A 31-year-old Sam Oyugi Abero clad in a black shirt and grey khaki pants, standing at about six feet tall welcomes me with a beaming smile despite having set up the interview on short notice.
An inquiry into his early childhood life opens me up to a life full of pain but with a resilient spirit. Due to communication difficulties, Abero says he encountered several problems with his parents, siblings and community members since they did not know sign language.
“Whenever I would see people talking and laughing in my presence, I would imagine they are talking about me and would be very angry and end up fighting with them,” he says.
Born in 1981 to Alfred Olugu and Helen Abwoc of Oyam District, Abero is the second child in a family of five. He started his education journey at Ikwera Negri School for the Disabled in Apac District in 1998 to 2005.
He joined Wakiso Secondary School for the Deaf in Wakiso District where he studied for both O and A-Level between 2005 and 2011.
After A-Level, Abero could not continue with studies for a year as his parents could not afford to send him to a higher institution of learning.

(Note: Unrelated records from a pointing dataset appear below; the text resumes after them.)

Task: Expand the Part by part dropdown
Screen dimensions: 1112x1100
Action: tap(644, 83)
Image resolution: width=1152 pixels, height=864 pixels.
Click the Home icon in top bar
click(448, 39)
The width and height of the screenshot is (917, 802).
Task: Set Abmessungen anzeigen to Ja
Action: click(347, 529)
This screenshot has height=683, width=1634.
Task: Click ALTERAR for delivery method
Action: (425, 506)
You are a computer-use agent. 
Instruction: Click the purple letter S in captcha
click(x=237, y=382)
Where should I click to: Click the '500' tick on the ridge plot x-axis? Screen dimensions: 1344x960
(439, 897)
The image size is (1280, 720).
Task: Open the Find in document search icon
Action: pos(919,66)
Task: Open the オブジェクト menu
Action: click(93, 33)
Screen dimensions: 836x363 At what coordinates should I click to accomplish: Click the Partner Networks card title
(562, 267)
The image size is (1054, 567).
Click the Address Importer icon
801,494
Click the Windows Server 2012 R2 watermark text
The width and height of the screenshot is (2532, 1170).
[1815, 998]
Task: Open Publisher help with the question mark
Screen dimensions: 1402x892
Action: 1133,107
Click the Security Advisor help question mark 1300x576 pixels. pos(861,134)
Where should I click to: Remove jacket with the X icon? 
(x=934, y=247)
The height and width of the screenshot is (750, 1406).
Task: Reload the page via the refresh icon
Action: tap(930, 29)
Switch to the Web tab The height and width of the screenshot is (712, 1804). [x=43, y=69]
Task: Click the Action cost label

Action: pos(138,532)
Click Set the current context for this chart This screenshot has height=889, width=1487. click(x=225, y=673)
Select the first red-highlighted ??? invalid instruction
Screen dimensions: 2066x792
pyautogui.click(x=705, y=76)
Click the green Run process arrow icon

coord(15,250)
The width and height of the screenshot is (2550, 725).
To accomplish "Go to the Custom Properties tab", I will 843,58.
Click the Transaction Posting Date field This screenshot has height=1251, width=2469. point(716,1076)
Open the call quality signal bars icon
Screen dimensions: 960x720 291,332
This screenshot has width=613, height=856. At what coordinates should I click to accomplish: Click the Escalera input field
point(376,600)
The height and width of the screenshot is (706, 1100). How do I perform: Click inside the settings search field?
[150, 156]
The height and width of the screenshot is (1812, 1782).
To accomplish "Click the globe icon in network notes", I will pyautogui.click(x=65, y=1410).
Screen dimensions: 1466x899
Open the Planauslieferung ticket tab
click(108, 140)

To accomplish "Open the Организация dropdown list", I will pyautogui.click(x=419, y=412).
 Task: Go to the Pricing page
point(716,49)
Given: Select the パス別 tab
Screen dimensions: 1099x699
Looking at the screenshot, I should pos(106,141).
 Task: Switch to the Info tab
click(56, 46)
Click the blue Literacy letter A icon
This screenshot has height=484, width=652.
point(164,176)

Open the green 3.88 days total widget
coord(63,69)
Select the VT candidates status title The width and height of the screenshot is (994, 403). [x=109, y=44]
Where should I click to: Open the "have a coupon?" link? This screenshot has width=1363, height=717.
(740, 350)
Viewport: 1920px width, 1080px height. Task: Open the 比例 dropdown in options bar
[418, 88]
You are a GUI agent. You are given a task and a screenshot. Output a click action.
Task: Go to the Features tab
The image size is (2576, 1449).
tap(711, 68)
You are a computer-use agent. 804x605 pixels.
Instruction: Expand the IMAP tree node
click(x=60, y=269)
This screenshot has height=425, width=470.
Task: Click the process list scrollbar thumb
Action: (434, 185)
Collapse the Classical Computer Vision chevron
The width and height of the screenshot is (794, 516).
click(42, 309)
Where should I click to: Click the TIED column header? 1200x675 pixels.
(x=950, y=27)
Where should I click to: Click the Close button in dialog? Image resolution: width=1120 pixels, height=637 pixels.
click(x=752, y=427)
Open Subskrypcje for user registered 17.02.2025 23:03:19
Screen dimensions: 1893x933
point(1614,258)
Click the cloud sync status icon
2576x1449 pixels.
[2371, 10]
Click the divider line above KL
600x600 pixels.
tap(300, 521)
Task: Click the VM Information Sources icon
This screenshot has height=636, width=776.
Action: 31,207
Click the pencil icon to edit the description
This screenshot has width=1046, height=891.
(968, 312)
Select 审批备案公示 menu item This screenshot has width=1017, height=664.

“My parents were economically incapacitated, besides most of the institutions at that time did not have sign language instructors. So I chose to go for a theological course from 2013 to 2015 at Messiah Theological Institute in Mbale, an affiliated institution to Livingstone International University,” he said.
“I had one year of internship with the same institution after my course which gave me an additional basic training on primary education,” he adds.
As such, Abero says, he is able to teach all the four core subjects of primary education due to the training he got. He now teaches deaf children at Mother Tereza Nursery and Primary school, an inclusive school in Gulu Town.
Abero, who was speaking through an interpreter, says he has taught for the last three years at the school. “Being deaf myself, I felt I needed to give back to the community and my first thought was imparting skills in deaf children,” he asserts. He teaches Primary Five and Six and says he loves the Mathematics lessons more. “These deaf children you see are very good at Maths than any other subject,” he says.
He is proud to say that in the last three years, about 100 pupils have gone through his hands and he is grateful that he has contributed to the society positively.
“The deaf children I teach have also participated in debate competitions which is a great encouragement. Last year, Mother Tereza won the debate competition about child abuse among primary schools in Pece Division, Gulu Town,” Abero recounts.
As a source of encouragement, he assures his pupils that they can also make it in life not only in formal education but also vocational training.
“Some of my former pupils have not been able to make it in formal education but are superstars when it comes to vocational courses,” he said.
To ease communication between non-deaf teachers and deaf pupils in the school, Abero is training some teachers in sign language. As a way of helping reduce stigma on deaf people, the 31-year-old is reaching out to communities searching for deaf children and speaking to their parents about benefits of educating them.